**STORED ROWS**
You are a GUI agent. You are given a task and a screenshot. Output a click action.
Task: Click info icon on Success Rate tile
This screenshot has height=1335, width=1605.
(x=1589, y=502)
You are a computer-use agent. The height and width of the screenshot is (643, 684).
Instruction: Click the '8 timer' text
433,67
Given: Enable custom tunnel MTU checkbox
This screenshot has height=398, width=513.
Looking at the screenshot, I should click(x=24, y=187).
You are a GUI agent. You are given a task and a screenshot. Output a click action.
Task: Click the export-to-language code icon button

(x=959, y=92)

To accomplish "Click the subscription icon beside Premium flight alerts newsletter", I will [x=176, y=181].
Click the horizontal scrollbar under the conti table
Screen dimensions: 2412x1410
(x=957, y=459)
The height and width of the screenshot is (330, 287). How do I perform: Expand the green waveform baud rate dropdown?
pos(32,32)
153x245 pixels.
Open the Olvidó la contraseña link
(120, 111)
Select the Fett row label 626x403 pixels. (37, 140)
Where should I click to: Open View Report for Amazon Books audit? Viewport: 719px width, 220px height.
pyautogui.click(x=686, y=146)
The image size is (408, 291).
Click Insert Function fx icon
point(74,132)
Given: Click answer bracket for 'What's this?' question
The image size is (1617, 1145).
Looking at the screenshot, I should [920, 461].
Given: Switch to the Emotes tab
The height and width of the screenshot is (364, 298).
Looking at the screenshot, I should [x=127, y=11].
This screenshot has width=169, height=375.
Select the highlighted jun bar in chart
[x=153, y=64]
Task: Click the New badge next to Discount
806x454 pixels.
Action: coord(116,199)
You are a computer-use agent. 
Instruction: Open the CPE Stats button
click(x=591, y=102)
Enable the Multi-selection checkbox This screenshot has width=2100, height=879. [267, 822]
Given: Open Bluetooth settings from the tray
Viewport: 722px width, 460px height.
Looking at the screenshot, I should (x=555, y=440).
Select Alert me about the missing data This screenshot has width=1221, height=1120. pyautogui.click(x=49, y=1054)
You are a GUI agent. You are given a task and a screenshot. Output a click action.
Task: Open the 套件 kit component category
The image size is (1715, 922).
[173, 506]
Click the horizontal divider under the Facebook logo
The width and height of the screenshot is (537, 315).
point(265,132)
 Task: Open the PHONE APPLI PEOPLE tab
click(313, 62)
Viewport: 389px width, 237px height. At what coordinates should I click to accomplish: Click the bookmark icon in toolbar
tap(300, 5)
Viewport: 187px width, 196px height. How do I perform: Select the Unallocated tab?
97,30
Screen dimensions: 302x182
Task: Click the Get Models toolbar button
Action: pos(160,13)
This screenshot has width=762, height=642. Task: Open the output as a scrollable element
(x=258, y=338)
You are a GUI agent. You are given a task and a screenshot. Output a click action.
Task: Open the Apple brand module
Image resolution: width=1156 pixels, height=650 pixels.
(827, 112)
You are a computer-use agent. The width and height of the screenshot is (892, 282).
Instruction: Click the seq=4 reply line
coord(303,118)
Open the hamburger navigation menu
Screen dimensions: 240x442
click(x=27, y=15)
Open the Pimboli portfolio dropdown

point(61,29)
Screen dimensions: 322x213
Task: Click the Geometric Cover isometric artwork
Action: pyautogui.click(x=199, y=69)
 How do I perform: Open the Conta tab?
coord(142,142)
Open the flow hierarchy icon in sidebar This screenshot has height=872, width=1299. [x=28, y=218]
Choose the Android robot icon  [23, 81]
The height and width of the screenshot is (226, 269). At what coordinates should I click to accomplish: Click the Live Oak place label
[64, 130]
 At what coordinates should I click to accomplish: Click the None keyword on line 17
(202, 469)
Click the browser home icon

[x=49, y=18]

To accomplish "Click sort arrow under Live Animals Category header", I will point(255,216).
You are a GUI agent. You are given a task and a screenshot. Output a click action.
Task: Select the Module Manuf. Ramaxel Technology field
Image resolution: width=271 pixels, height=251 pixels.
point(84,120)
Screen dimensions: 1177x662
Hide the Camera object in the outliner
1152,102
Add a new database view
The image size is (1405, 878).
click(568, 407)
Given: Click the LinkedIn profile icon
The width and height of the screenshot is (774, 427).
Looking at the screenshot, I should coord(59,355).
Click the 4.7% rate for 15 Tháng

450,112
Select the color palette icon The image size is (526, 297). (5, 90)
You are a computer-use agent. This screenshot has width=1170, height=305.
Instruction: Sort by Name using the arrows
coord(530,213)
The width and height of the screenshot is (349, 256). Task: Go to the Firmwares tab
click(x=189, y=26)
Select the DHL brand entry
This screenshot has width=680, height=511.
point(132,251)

**THE TASK**
Please pull out each line of the data above that contains the word "dropdown".

**RESULT BELOW**
The height and width of the screenshot is (330, 287). How do I perform: Expand the green waveform baud rate dropdown?
Open the Pimboli portfolio dropdown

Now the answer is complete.